# chlorine bleach container safe for drinking water?



## budgetprepp-n (Apr 7, 2013)

I found a place to pick up some heavy duty 15 gallon drums with bungs that had chlorine bleach in them.
I know what bleach is and I have seen where it is wreckamended to ad small amounts of bleach to water
for long term storage so the bleach doesn't worry me too much. But chlorine? Isn't the stuff they put in pools?
Nice small drums for free. Also how can I tell if the plastic is ok for fuel? I put a little puddle of gas in one about a week ago and tilted the drum where I can stick my finger in the drum and see if the gas has deteriorated the 
plastic. I figure I'll check it in a few weeks and see. But is there and markings that I should look for to see if
the plastic will work for gas?


----------



## Prepadoodle (May 28, 2013)

As far as I know, bleach is 4% or 5% chlorine in water, but often has other ingredients too. For example, Clorox contains; sodium hypochlorite, sodium chloride, sodium carbonate, sodium chlorate, sodium hydroxide, & sodium polyacrylate (Source)
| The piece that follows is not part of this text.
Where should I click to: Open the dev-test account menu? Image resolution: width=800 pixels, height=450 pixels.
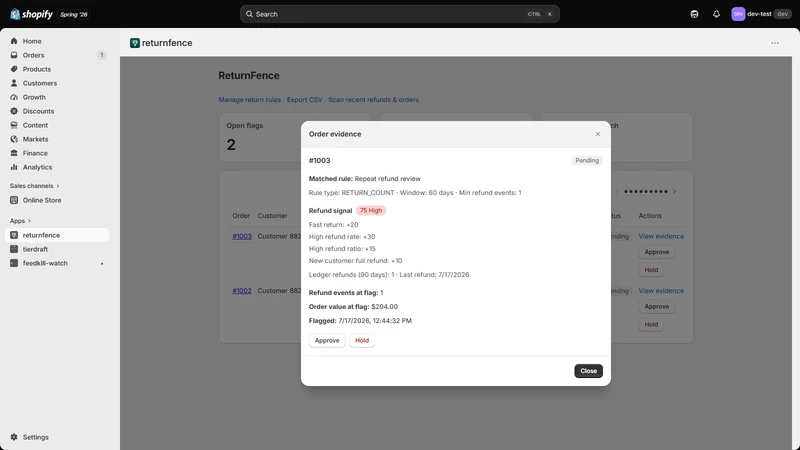click(761, 14)
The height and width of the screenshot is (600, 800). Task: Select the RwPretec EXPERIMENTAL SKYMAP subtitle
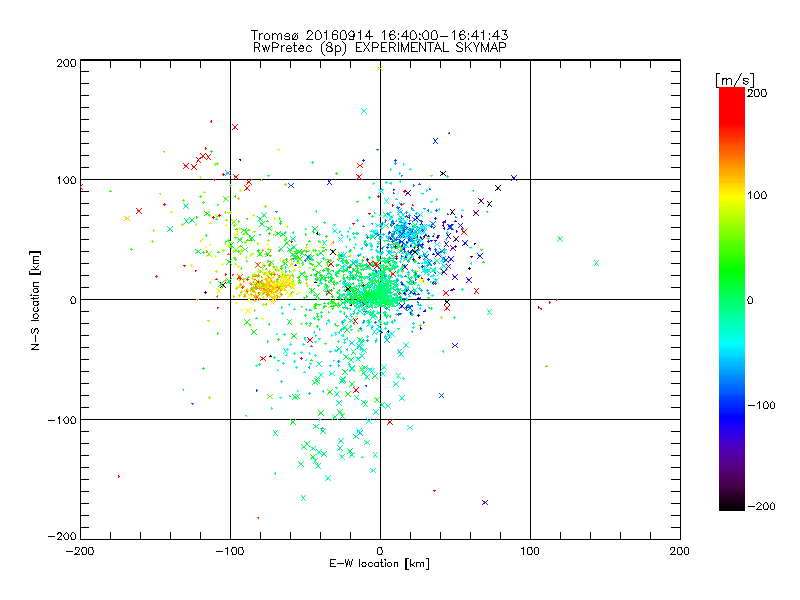(379, 47)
Yes, the same chlorine they use in pools, though pool chlorine can also have other stuff mixed in. Chlorine is routinely added to most public drinking water supplies.

You can find a decent discussion on storing fuel in plastic drums HERE

I don't wanna just plagiarize the guy, who has been storing gas for 15 years. He seems to know his shit.


----------



## Inor (Mar 22, 2013)

Yeah - I think I agree with the Doodle. I swam in public pools as a kid (with all of the same chemicals Prepadoodle describes) mixed in. Whenever I swallowed pool water I blew chow like a fountain. Not a good plan for a prepper.

Jus' sayin'


----------



## Prepadoodle (May 28, 2013)

I know you are looking for facts, not a babysitter, but I'm gonna offer an opinion too... probably not worth doing in most cases.

First of all, there might be legal considerations. How much fuel are you legally allowed to store?

Second are safety concerns. If something bad does happen, having a bunch of fuel stored could turn into a nightmare real fast. If the storage building gets hit by lightning or something and a fire starts, would your insurance cover the damages? What if it spread to your house? What if a firefighter got hurt or killed fighting the fire?

There are also environmental concerns. If there _is_ an accident, EPA would almost certainly get called in, and that's one cleanup bill you don't want to pay. Not to mention possible fines and possibly criminal prosecution.

If all goes well, you would have a little fuel in case the SHTF. If it goes bad, you could literally lose everything.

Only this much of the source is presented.